At the initial clinic visit, each subject received breast and pelvic examinations, a Pap smear, and blood pressure and hemoglobin measurements. During subsequent visits, the women received further testing and diagnostic procedures when medically indicated, and all complaints, symptoms and diseases were recorded.
In total, 16,021 women were enrolled in the study: 7,977 who chose the implant, 6,625 the IUD and 1,419 sterilization. After five years, 95% of the women continued to participate in the study, and 84-100% were still using the contraceptive method they had initially selected. A larger proportion of women using the implant (85%) than women relying on the IUD (76%) or sterilization (75%) had ever previously practiced contraception; 38% of implant users had used oral contraceptives, while only 28% of IUD users and 27% of sterilized women had done so.

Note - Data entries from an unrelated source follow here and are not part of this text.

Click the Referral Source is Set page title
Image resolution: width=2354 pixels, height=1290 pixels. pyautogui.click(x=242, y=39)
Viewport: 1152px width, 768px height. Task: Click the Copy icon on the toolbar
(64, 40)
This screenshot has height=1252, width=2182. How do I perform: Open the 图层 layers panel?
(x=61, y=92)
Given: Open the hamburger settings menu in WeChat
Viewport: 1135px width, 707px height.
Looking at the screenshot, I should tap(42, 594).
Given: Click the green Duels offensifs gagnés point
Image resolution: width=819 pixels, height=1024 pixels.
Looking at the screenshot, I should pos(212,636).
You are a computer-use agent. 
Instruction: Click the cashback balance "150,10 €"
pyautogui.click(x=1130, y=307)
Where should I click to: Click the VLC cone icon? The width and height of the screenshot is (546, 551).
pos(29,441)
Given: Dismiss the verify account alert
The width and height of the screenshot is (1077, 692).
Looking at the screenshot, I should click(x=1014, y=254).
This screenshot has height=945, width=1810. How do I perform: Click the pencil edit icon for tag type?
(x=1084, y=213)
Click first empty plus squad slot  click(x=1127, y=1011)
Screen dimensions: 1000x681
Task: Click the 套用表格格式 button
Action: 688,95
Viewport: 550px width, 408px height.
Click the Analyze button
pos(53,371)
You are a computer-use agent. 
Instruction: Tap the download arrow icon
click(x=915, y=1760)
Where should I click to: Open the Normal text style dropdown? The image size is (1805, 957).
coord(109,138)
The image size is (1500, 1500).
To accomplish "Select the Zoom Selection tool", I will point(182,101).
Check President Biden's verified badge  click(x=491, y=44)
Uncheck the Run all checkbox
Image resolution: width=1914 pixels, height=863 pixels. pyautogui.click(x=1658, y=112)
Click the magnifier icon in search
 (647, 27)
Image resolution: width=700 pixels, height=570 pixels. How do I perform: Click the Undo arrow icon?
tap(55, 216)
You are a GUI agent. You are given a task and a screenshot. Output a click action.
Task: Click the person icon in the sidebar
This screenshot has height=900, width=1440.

During the five years of the study, implant users, IUD users and women who had been sterilized all had annual pregnancy rates of less than one per 100 woman-years; ectopic pregnancy rates were lower than one per 1,000 woman-years. Thirty-four participants died during the study period; 22 deaths were due to accidents, suicide or homicide. Neither the overall mortality rate nor the mortality rate for specific diseases (both of which were adjusted for clinic) was significantly greater for implant users compared with those for the other two groups.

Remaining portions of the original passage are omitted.